Dawno już nie widziałem takiego gniota.Jego twórcy zobaczyli chyba "kod da vinci".Ale ponieważ mieli tylko 5 dolarów więc do scenariusza dla debili dołączyli jeszcze scenografię i zdjęcia dla przy ślepych wiochmenów.
A weź może przeczytaj swój post jeszcze raz i powiedz nam wszystkim kto jest "wiochmenem"
chłopczyku jak sie spodziewałeś strzelaniny to źle trafiłeś; a film jednak spoko nie zasługuje na tak wysoką ocenę jaką zebrał ale cóż, zastanawia mnie jedno jakim cudem zawsze trafiał na tych którzy potem będą wielcy ??

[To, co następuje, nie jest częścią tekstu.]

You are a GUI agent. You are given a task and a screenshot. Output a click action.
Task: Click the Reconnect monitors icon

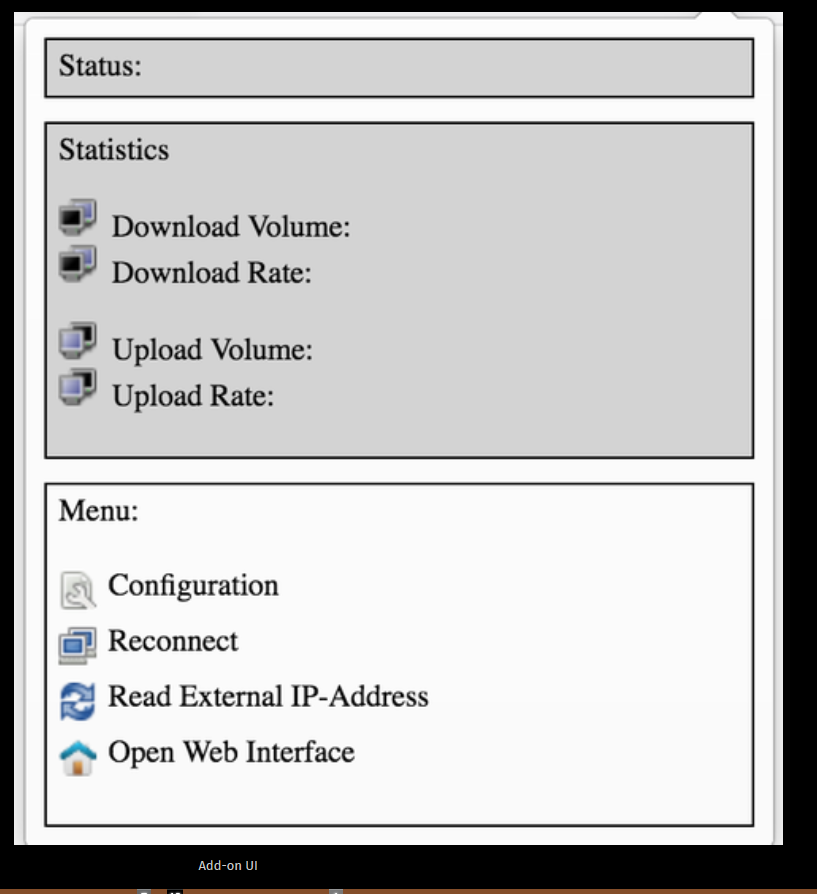[x=78, y=645]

Może stawali się wielcy właśnie dzięki niemu i wiedzy jaką zdobył przez te wszystkie lata, którą postanowił się z nimi podzielić...
Witam,
Moim zdaniem film naprawdę godny polecenia i to pod wieloma względami. Kapitalne dialogi, niesamowity klimat.
Nie zgodzę się, że to gniot gdyż do nakręcania tak ciekawego filmu, którego akcja dzieje się de facto w jednym pomieszczeniu, naprawdę trzeba wykazać się wysokim kunsztem artystycznym.
Widać, że scenariusz przemyślany - nie jest napisany na siłę, ma na celu budować napięcie za sprawą inteligentnych dialogów i wywiązuje się ze swojego zadania na 5.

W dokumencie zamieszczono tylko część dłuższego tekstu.